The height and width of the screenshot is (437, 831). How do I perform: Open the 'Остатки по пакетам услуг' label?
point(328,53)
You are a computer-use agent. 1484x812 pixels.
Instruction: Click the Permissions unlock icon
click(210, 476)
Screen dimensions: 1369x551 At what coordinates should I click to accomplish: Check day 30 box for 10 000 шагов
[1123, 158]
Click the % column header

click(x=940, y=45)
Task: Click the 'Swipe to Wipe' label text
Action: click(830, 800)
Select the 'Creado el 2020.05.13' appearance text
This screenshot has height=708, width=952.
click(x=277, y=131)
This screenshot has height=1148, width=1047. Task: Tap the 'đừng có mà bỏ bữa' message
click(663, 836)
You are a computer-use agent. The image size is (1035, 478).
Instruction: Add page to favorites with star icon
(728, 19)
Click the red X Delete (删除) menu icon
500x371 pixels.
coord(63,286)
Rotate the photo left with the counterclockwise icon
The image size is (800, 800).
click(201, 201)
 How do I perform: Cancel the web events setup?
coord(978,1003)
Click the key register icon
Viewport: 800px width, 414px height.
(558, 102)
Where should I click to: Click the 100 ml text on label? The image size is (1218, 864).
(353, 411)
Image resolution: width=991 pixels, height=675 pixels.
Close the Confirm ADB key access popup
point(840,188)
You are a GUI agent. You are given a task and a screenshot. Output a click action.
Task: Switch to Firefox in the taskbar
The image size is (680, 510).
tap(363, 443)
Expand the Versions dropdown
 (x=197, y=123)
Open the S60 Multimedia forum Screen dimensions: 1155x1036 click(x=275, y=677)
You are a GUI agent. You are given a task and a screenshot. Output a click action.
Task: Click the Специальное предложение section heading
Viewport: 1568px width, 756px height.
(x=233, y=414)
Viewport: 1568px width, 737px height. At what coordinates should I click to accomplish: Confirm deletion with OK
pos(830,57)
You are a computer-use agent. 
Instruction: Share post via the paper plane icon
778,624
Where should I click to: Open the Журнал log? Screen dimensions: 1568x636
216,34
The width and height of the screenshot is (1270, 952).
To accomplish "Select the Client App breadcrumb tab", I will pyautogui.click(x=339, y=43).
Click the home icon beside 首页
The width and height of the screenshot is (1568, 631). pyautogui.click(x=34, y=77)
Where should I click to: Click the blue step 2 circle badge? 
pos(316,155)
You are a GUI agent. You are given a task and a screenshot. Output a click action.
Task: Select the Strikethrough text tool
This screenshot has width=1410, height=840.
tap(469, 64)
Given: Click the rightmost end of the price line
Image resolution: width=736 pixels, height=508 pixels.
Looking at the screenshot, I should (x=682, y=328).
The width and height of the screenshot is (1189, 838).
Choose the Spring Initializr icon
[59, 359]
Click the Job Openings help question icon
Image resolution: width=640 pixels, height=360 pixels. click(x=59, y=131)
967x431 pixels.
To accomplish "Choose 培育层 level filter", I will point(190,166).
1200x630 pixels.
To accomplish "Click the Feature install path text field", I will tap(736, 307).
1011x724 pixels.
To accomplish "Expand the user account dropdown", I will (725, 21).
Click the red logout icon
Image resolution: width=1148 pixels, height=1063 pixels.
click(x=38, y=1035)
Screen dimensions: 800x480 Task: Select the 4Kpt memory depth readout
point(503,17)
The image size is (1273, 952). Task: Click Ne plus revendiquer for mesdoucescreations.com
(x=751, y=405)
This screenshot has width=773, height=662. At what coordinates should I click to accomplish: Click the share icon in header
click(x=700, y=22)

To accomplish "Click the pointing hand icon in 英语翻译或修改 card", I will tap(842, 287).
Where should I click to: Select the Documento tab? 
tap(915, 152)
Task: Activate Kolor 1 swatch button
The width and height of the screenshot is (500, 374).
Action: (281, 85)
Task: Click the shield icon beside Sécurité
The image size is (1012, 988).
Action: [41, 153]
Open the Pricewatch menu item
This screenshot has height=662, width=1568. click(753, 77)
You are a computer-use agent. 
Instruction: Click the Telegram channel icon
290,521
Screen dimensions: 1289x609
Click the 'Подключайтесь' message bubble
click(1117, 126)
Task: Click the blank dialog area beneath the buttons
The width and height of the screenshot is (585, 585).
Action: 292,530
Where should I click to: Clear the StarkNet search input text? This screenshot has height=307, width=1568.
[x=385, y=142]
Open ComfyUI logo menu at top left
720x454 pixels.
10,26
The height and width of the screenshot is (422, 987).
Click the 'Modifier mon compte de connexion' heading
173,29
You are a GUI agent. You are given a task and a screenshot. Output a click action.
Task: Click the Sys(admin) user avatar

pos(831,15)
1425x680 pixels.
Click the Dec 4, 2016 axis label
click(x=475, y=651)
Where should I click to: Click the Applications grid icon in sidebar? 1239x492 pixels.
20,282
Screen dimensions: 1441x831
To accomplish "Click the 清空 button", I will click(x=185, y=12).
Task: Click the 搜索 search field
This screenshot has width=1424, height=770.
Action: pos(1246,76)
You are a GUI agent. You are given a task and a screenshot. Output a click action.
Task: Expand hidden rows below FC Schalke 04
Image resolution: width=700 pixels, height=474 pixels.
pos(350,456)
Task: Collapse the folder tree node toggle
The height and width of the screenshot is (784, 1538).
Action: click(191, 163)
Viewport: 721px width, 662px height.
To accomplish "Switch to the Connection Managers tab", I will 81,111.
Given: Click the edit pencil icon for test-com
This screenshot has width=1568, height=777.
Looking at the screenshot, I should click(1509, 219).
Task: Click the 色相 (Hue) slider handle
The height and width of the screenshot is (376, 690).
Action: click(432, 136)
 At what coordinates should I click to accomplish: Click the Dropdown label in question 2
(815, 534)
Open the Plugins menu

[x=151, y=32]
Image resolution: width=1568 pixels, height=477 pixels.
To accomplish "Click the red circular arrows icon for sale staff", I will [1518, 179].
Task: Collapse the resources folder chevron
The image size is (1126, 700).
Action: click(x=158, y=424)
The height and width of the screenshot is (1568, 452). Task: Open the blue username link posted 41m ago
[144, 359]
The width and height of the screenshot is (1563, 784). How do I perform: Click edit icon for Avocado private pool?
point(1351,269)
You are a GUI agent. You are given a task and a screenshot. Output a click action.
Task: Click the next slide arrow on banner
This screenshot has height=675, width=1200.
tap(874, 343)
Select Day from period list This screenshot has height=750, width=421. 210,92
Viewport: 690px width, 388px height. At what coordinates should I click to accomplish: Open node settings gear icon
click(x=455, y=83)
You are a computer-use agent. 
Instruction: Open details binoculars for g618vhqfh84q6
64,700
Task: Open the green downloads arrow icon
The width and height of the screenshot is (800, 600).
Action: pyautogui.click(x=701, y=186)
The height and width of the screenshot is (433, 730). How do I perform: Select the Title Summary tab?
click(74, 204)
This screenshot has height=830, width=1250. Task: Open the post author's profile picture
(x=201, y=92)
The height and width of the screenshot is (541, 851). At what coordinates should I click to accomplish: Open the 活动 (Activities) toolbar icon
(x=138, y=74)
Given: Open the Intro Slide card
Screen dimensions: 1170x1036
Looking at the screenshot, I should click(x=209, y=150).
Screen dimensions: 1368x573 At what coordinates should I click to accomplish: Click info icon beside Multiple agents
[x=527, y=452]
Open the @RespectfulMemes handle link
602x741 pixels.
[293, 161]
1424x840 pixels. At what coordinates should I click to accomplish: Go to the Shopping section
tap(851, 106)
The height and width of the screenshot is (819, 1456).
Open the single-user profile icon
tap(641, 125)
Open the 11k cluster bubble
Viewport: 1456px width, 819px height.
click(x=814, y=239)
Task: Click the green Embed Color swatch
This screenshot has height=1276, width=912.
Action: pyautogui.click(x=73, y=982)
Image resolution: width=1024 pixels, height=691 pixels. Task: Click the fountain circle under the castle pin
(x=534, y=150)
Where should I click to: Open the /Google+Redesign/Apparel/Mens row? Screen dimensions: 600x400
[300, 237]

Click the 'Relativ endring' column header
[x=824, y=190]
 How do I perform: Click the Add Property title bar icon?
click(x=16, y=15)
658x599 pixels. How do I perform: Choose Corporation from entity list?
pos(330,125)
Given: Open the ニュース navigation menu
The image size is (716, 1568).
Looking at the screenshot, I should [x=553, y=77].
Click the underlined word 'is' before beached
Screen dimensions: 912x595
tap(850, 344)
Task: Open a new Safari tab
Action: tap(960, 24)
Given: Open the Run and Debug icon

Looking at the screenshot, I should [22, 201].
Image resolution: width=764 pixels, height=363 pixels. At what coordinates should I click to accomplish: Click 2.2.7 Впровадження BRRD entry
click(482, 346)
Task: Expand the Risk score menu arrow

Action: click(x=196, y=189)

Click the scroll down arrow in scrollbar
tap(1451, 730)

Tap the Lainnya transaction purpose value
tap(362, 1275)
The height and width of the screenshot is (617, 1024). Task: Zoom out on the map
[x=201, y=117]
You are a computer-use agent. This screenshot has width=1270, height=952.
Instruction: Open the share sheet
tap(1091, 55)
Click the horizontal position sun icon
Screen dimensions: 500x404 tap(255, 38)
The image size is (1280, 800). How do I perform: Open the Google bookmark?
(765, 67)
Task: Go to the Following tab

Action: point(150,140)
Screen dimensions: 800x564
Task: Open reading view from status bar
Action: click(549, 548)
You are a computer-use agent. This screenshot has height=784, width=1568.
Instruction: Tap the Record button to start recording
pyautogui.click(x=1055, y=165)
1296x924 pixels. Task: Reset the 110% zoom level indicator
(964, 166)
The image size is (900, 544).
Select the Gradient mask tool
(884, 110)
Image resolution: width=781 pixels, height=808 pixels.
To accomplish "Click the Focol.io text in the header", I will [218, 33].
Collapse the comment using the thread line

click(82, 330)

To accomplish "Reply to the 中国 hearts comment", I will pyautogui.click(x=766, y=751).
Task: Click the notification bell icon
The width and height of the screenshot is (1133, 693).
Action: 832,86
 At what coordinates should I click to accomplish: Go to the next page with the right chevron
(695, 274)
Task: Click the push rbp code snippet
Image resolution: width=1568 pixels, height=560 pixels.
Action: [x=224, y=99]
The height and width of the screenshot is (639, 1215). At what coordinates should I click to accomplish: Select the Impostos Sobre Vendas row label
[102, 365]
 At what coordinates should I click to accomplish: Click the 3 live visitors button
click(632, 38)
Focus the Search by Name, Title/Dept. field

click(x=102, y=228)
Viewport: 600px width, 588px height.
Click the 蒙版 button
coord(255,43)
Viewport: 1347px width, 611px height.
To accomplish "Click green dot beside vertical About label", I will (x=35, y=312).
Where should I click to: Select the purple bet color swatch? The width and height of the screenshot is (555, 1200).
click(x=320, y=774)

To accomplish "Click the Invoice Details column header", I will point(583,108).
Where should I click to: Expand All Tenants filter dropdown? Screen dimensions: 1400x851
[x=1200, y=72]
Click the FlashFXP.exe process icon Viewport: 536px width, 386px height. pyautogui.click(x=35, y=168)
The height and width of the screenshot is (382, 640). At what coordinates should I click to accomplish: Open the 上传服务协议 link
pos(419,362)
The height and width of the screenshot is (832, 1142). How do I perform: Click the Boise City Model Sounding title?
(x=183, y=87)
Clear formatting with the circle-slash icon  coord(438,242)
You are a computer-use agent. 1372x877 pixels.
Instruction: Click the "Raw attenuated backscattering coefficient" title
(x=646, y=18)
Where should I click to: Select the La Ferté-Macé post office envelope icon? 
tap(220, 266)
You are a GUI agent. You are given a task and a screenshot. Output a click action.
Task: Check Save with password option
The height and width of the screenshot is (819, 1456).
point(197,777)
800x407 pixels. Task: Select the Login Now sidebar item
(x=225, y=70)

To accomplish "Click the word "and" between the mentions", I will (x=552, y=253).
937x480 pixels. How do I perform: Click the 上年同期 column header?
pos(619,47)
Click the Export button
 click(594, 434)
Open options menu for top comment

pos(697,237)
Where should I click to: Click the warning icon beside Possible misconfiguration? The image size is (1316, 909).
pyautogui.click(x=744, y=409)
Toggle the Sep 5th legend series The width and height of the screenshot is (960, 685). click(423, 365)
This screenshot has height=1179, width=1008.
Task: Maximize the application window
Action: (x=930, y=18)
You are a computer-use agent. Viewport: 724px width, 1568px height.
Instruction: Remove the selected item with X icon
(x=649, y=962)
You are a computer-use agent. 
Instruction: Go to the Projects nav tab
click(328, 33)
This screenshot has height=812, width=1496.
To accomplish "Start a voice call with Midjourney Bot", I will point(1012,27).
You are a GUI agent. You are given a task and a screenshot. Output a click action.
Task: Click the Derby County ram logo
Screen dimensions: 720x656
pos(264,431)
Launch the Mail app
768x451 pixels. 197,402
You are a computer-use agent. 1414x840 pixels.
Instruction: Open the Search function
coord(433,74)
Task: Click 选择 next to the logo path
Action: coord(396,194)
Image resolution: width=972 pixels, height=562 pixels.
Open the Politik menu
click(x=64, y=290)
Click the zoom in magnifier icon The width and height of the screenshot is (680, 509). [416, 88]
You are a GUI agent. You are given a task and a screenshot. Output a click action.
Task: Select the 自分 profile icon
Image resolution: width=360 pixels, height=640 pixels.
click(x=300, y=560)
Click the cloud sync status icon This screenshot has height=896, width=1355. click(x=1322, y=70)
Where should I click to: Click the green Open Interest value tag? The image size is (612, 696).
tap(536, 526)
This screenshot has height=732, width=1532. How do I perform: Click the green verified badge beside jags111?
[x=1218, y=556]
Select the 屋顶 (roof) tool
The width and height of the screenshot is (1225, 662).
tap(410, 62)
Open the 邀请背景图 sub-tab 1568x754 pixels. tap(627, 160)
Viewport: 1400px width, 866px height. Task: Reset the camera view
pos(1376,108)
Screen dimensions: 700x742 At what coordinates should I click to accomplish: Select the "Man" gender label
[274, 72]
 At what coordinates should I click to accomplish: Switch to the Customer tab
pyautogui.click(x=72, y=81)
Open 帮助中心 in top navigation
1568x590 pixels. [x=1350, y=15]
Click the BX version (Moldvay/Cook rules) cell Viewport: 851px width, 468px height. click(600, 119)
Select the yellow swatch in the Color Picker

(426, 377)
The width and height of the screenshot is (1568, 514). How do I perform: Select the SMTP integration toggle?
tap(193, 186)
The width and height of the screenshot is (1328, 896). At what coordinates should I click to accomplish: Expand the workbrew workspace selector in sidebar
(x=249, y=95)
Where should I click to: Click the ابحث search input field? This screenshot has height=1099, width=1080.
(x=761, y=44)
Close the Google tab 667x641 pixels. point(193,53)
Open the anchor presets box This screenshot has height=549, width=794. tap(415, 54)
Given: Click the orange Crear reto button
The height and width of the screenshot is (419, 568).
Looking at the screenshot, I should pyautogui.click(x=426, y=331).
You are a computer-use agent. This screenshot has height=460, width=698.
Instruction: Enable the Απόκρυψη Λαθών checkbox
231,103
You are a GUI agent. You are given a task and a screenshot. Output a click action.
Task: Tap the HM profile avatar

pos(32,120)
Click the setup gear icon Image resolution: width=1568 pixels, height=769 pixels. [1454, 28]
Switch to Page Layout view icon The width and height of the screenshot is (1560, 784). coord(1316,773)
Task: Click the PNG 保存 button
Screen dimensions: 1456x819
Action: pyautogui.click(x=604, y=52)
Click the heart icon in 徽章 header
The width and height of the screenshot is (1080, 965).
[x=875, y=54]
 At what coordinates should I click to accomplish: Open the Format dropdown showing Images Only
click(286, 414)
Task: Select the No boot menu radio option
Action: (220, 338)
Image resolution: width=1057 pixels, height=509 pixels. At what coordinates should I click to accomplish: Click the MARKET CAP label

What is expected:
Reproduce the records from the line with "937x480 pixels. How" up to and including the line with "pyautogui.click(x=744, y=409)", replacing "Export" with "Download" and leaving everything else unchanged. Return only those lines.

Written solution:
937x480 pixels. How do I perform: Click the 上年同期 column header?
pos(619,47)
Click the Download button
 click(594, 434)
Open options menu for top comment

pos(697,237)
Where should I click to: Click the warning icon beside Possible misconfiguration? The image size is (1316, 909).
pyautogui.click(x=744, y=409)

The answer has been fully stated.